The move to bring in two new starters marks a changing of the guard at the position for the Lions organization.

It became readily apparent last season that Detroit's starting safety tandem of Brock Marion and Bracy Walker was overmatched.

While the two understood their roles and assignments well, they no longer possessed the speed they had in their younger days, which was particularly apparent for the former Pro Bowler Marion.

Walker will be the backup at both positions this fall while Marion is no longer with the team and currently out of the NFL.

"We had Bracy Walker start every game last year plus be one of our captains in the special teams area - he seldom came off the field," said Mariucci in explaining Walker's value to the team as a special teamer and as a backup.

Detroit made upgrading the safety position their number one off-season priority and signed Kennedy early during the free agency signing period.

They took a different approach to the strong safety position. Holt, a former fifth-round pick, was groomed from within and began taking over the reigns at the end of the 2004 season.

Both Lions president Matt Millen and head coach Steve Mariucci said they felt comfortable with Holt as their starting free safety at Detroit's

"It was a learning process for me," said Holt of spending the first two years mostly watching from the sidelines. "I had to learn to be patient and then, when I did get on the field, I had to make the most of the time, whether it was in special teams or playing the nickle or dime packages as a corner."

Holt believes the experience he got while playing in a variety of roles has prepared him well for what he will face this season as a starter.

"Getting to know Kenoy [Kennedy] has been a lot of fun. I'm beginning to understand how he likes to play his position and where he's going to be in certain situations. He understands how I like the play, so I can be comfortable when he makes the [defensive play] calls," said Holt.

Detroit is hoping the infusion of size, speed and talent will help shore a pourous secondary that gave up 29 touchdown passes (rank 22nd in the NFL) and 3,736 total passing yards (rank 21st in the NFL).

Kennedy, 6-foot-1, 215-pounds, heading into his seventh season from Arkansas, has been a productive and hard-hitting safety since his second year in the league after not getting much playing time as a rookie. He was forced to switch from his natural free safety position when the Broncos acquired John Lynch from the Tampa Bay Buccaneers as a free agent.

Still, he had statisically his best season recording 82 tackles, two forced fumbles and an interception and while he will likely be termed the free safety in Detroit's offense, the Lions scheme makes both safety positions virtually interchangable.

"Adding Kenoy Kennedy was a great get in the off-season," said Lions coach Steve Mariucci. "He was guy that has been starting for Denver for four years. He's a hitter; he's a force and a veteran."

Holt made an impact despite playing mostly in special teams situations for Detroit. He snared three interceptions and defended six passes as a rookie.

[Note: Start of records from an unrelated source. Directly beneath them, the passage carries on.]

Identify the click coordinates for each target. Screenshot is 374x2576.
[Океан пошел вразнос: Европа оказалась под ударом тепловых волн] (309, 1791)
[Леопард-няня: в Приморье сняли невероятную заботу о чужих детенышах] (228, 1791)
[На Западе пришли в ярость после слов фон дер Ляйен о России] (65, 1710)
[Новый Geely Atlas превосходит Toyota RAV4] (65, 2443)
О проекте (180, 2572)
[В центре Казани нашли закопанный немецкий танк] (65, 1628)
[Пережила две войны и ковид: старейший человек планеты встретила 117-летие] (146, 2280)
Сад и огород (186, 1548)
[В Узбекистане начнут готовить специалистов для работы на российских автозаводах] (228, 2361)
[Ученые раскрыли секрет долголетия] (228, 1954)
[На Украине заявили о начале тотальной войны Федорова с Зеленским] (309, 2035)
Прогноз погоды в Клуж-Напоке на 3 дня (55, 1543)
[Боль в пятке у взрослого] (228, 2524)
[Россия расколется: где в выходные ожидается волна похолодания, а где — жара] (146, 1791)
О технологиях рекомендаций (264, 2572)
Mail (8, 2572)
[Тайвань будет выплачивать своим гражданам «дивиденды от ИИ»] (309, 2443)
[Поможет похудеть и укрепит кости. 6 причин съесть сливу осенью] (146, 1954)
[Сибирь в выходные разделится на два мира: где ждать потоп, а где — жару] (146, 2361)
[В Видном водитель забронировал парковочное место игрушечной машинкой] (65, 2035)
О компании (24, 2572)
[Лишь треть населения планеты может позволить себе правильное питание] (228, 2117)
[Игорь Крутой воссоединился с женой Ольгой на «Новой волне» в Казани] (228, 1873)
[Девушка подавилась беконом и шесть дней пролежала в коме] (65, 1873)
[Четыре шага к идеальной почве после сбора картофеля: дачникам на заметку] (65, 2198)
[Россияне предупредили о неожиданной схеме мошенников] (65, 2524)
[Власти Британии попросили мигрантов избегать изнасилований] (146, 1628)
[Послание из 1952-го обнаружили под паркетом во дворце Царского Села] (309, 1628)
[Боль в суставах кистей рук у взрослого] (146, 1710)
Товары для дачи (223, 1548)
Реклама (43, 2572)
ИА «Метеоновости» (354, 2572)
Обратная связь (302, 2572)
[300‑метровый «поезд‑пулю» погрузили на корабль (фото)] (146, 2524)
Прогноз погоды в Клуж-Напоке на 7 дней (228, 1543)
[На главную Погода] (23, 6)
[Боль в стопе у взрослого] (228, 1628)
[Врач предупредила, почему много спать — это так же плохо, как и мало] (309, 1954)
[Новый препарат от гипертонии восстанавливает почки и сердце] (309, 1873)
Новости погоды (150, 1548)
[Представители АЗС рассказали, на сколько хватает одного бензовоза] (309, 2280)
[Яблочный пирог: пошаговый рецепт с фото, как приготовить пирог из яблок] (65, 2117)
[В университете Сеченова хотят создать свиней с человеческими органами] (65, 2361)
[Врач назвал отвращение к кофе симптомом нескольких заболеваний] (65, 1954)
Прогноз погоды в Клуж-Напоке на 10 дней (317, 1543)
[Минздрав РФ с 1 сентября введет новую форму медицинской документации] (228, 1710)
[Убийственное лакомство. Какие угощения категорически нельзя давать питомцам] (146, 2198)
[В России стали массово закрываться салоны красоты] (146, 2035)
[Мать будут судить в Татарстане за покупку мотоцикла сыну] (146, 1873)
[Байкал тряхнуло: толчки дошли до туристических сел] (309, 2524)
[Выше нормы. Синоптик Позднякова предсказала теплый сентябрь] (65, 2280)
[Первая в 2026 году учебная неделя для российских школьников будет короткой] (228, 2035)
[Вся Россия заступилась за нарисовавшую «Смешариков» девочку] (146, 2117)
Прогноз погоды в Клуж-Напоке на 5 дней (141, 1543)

He is not the speediest safety in the league (4.55-40 time) but still manages to use his head to anticipate well and get to the play.

"He's got a nose for the ball, he's got some range, some anticipation," said Mariucci about Holt.

Watching them work together in coverage in the Lions minicamp sessions a week ago gave observers a first look at how the Lions secondary will fare against some of the speedier receiving tandems in the league.

"I don't think it's going to be any different," said Lions corner Dre' Bly. "If anything, we're going to be better. We just need to stay healthy and do the things we're capable of doing and should be [in the race for the division title]."

While that was a tip of the cap to the professionalism of both Marion and Walker, Detroit hopes that the production by their new tandem gives them a solid secondary to go with an ever-improving defensive unit under coordinator Dick Jauron.

That would go a long way towards helping the team to contend for a division title this fall, something that is long overdue.